El ex clavadista iraní Taghi Askari hizo un clavado perfecto a sus cien años. Luego de casi seis décadas de receso volvió a saltar desde una plataforma de tres metros, en el Campeonato Mundial de Natación en Qatar 2024. Era Askari rompiendo el agua con una precisión artística; burlando el tiempo, el deterioro. Cuánta emoción ver a Askari desplegando sus alas, zambulléndose en el agua como un viejo pelícano, que no por viejo es inútil. Una cámara acuática capturó el momento en que su cuerpo fláccido y lechoso se cubrió de espuma blanca, y entonces Askari, al fondo de la piscina, fue joven y capaz de todo. Como en 1951.

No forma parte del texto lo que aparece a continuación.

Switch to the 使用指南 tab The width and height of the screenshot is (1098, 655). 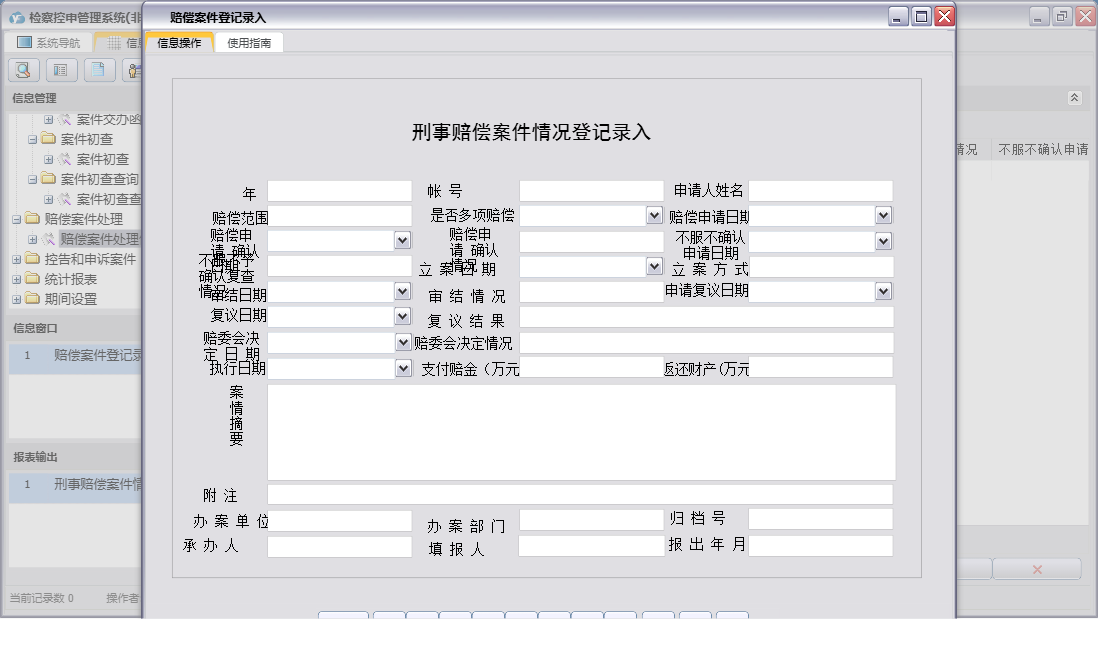coord(248,42)
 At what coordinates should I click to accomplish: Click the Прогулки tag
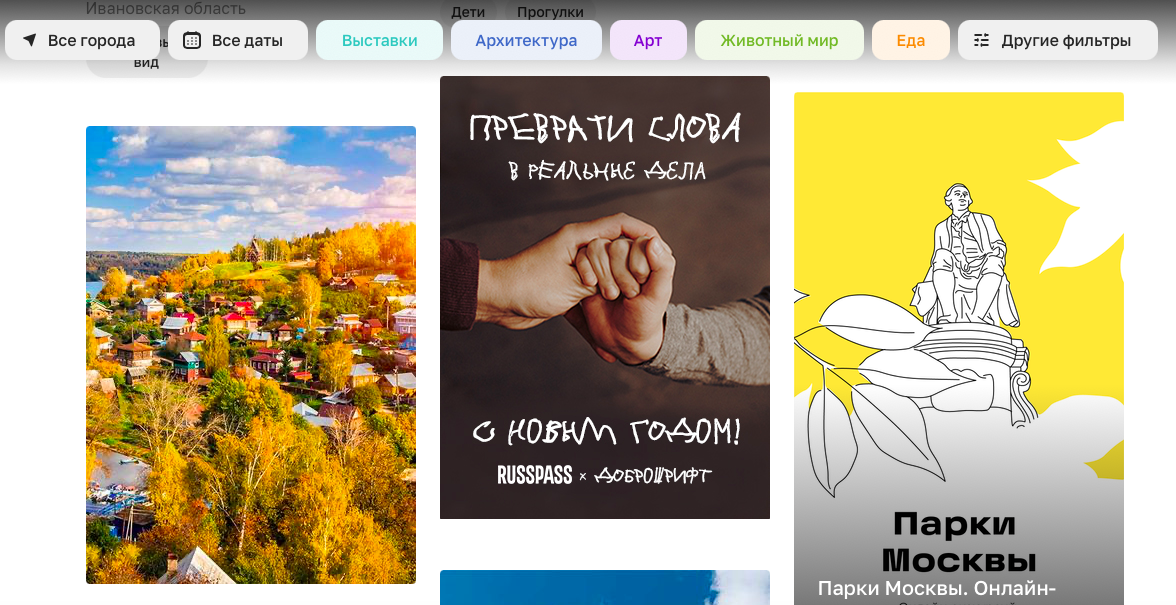coord(550,12)
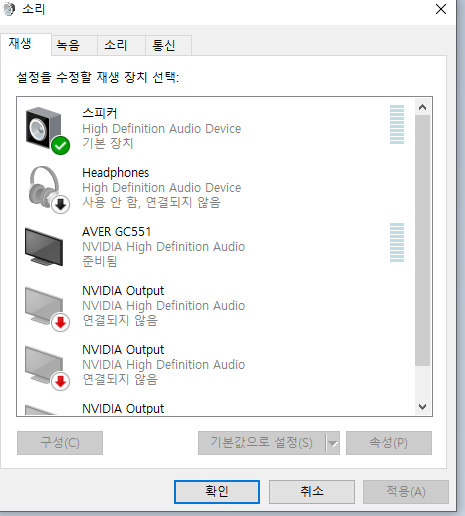Confirm with the 확인 button
Viewport: 465px width, 516px height.
[217, 492]
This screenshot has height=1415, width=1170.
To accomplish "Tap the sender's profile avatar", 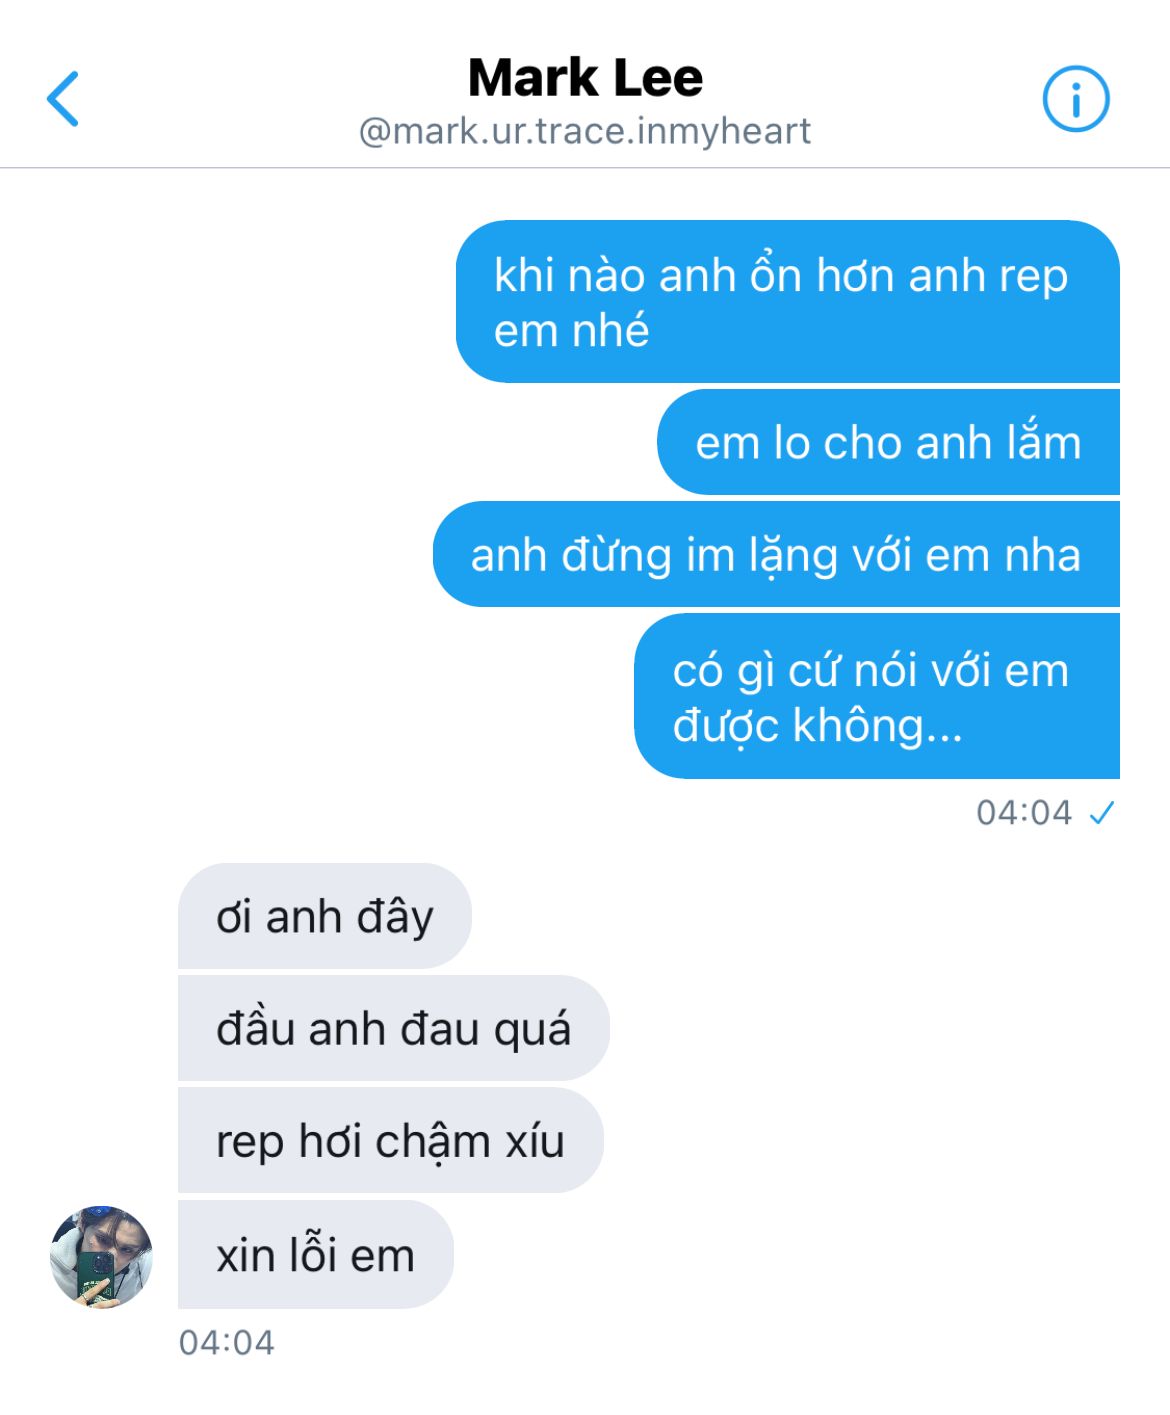I will tap(101, 1256).
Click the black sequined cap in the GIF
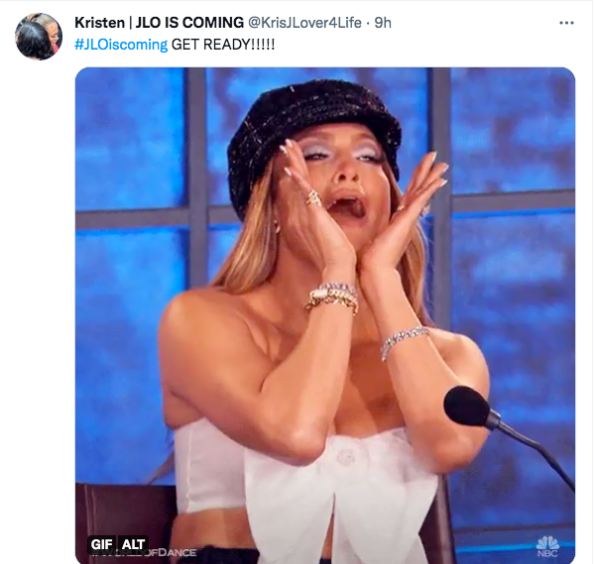595x564 pixels. click(x=313, y=129)
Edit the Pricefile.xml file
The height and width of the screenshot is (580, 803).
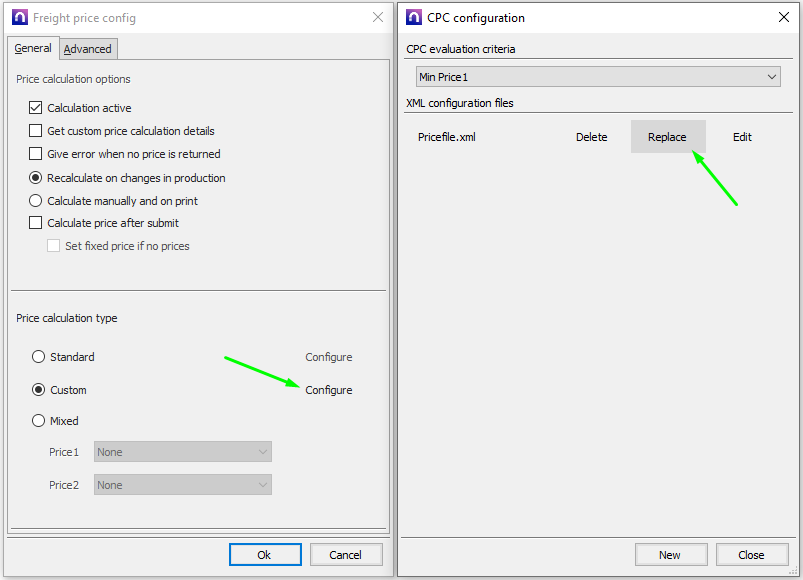coord(742,137)
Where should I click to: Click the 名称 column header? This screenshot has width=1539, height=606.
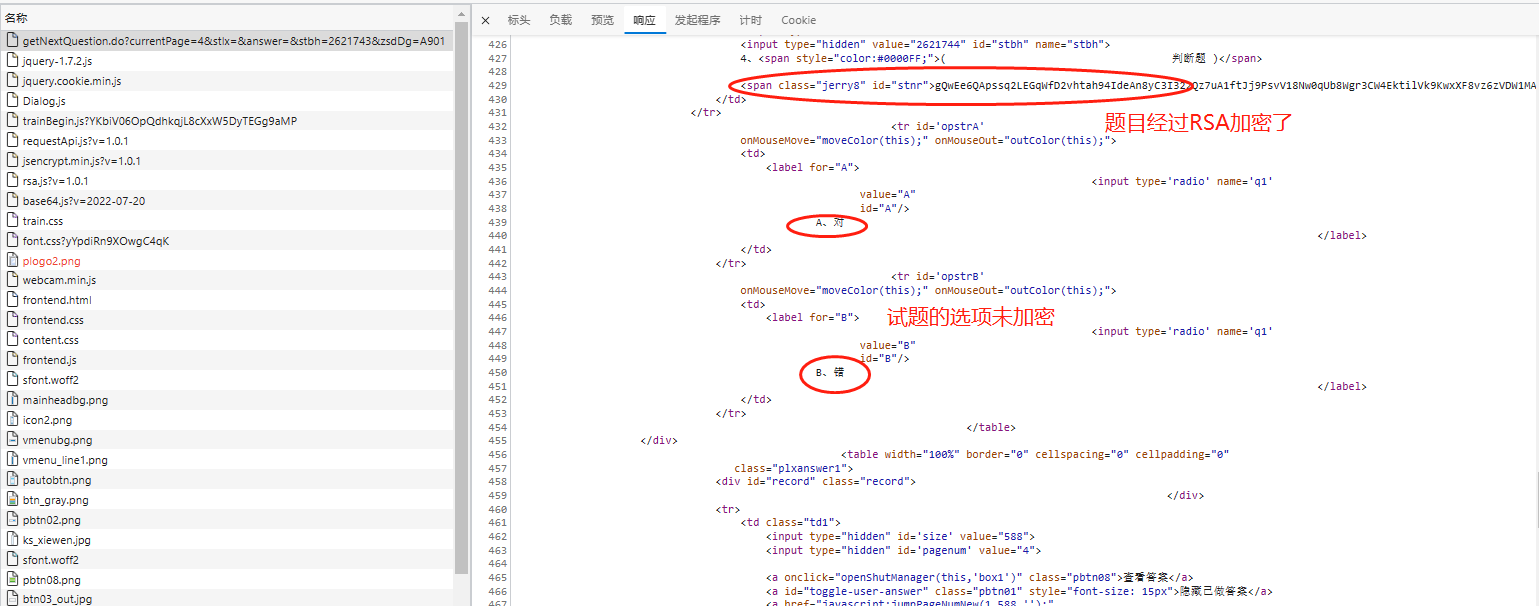[17, 18]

Pero esta columna no va de Askari y su clavado perfecto. No es Askari la norma de los viejos. No es Askari lo que uno se encuentra por las calles de Montevideo. No es Askari lo que camina por el Barrio Cordón, con sus ojos chinitos, apenas arrastrando un carro de feria. Los pantalones meados. No es Askari el que, en la puerta de su casa, recostado en su caminador, me cuenta que nadie lo llama. No hay quien se acuerde de él. ¿No hay? No hay. No es Askari (no lo es) la mujer, tal vez septuagenaria, tendida casi a la entrada de Lion D’or como una masita que se ha echado a perder. Aferrada a su cigarrillo, que es lo único que le queda por agotar en la vida. No es Askari lo que dormita, sin dientes, en las sillas de mimbre de los residenciales. No es Askari lo que yace en las camas de los sanatorios. Porque fue ahí, en la sala de espera de un sanatorio donde pensé en Askari, y debo decir, lo odie, y luego lo quise de nuevo; lo quise tanto a Askari como a un santo de devoción para rogar por los que, con muchos menos años que él no pueden siquiera llorar. Askari sí. Askari lloró, y sonrió entre lágrimas cuando le entregaron su medalla simbólica. Y mientras recordaba la sonrisa esbozada de Askari, y ese rictus de nostalgia en su cara de clavadista retirado, escuché lo que sigue: «Esto es como el día de la marmota, ¿vos sabés? Todos los días lo mismo. Que hoy sí se muere, que hoy seguro se muere. Pero mamá sigue ahí, esperando no sé qué». Dos mujeres hablando. Jóvenes. Quizá mucho por esperar. Me queda en la punta de los dedos ese «esperando no sé qué». Esperando no sé qué, pienso ahora que escribo, y recuerdo también a mi abuelo desnudo, escurriendo el agua que yo le dejaba caer cuando lo bañaba. Esperaba el agua, mi abuelo. Solo el agua. ¿Qué espera una anciana moribunda en una cama fría de sábanas blanquitas? No hay espera, solo entrega. ¿Qué podrá esperar si ya no mueve la boca, si ya no llora, si ya no ríe? ¿Cuál sonrisa de vuelta espera? ¿Cuál llanto en retribución? ¿Qué espera esa madre vieja si las únicas aguas en las que se sumerge son aquellas que rebosan sus pulmones? Y pensé que no quiero llegar ahí. Que no quiero suscitar esa pregunta en mis hijas en nadie en mi marido. La pregunta por mi espera. Mi espera cuando ya nada quede de mí.

Hoy, en cualquier cama, en cualquier silla, en cualquier calle, hay una vieja, un viejo, viviendo una y otra vez la agonía de estar vivo cuando ya poco queda de sí mismo. No es Askari. Son cuerpos que naufragan sin luz en el ocaso.